◆ Exercise objective
Recast the part of the listing that opens with the line containing "What do you see at coordinates (244, 26)" and runs through the end of the listing as a Markdown table with the columns Row and Entry, one numbered row per line and no rows for blank lines. Omit the pictures.

*** Material for this task Section Begins ***

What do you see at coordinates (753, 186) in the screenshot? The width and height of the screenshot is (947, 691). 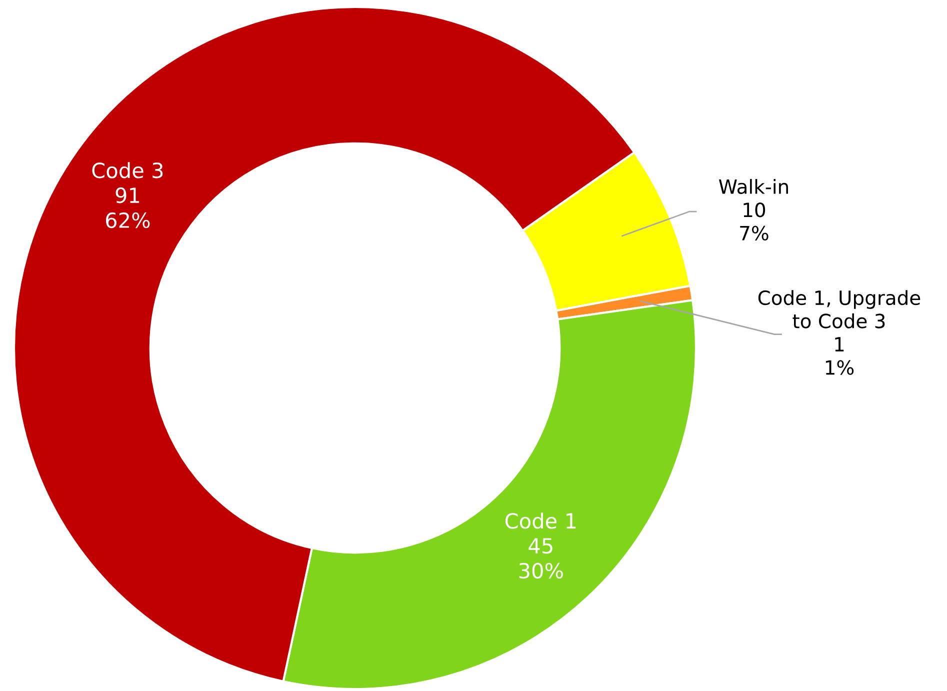 I see `slice-label: Walk-in` at bounding box center [753, 186].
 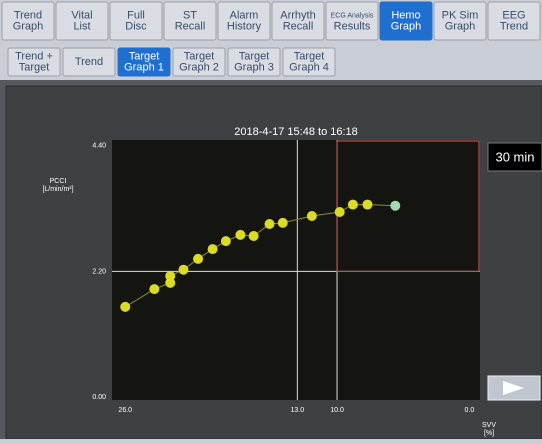 What do you see at coordinates (244, 26) in the screenshot?
I see `tab-label: History` at bounding box center [244, 26].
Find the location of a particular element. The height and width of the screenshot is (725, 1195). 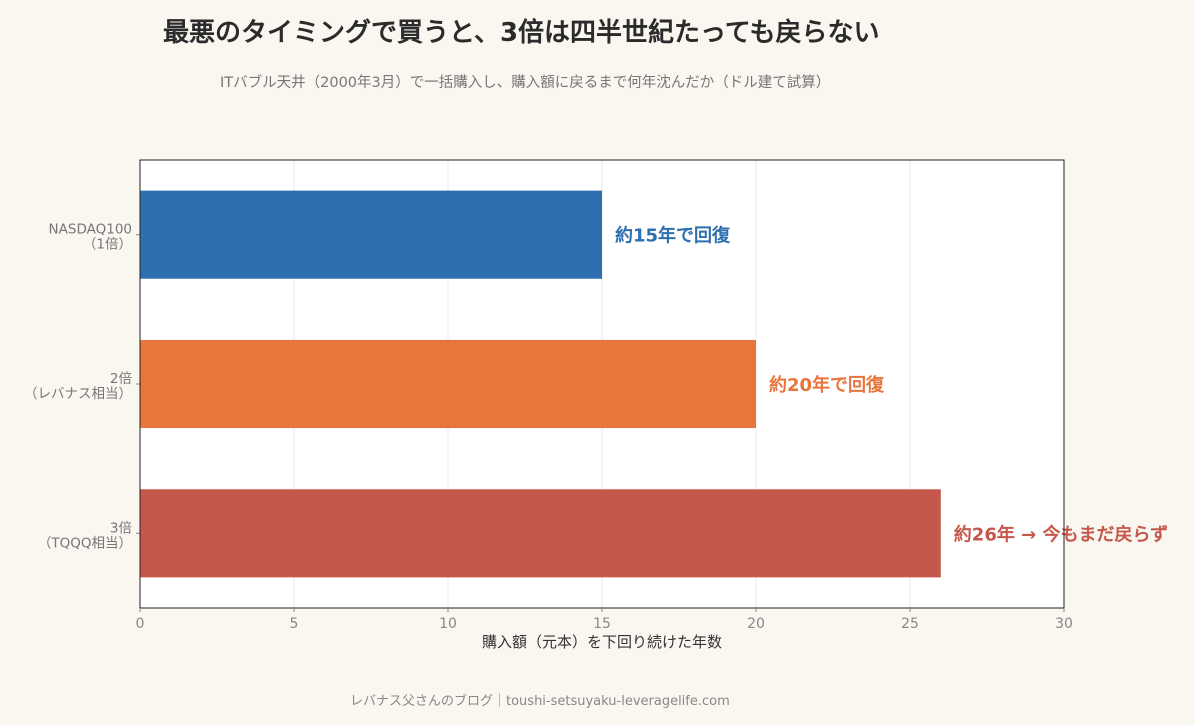

x-tick-label: 30 is located at coordinates (1064, 624).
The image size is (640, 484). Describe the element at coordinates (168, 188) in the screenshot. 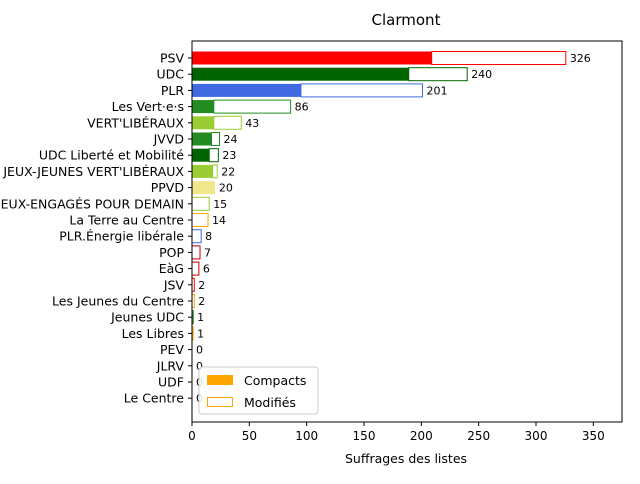

I see `y-tick-label: PPVD` at that location.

*** Material for this task Section Ends ***

◆ Result
| Row | Entry |
|---|---|
| 1 |   What do you see at coordinates (244, 26) in the screenshot? |
| 2 | I see `tab-label: History` at bounding box center [244, 26]. |
| 3 | Find the location of a particular element. The height and width of the screenshot is (725, 1195).  |
| 4 | x-tick-label: 30 is located at coordinates (1064, 624). |
| 5 | The image size is (640, 484). Describe the element at coordinates (168, 188) in the screenshot.  |
| 6 | I see `y-tick-label: PPVD` at that location. |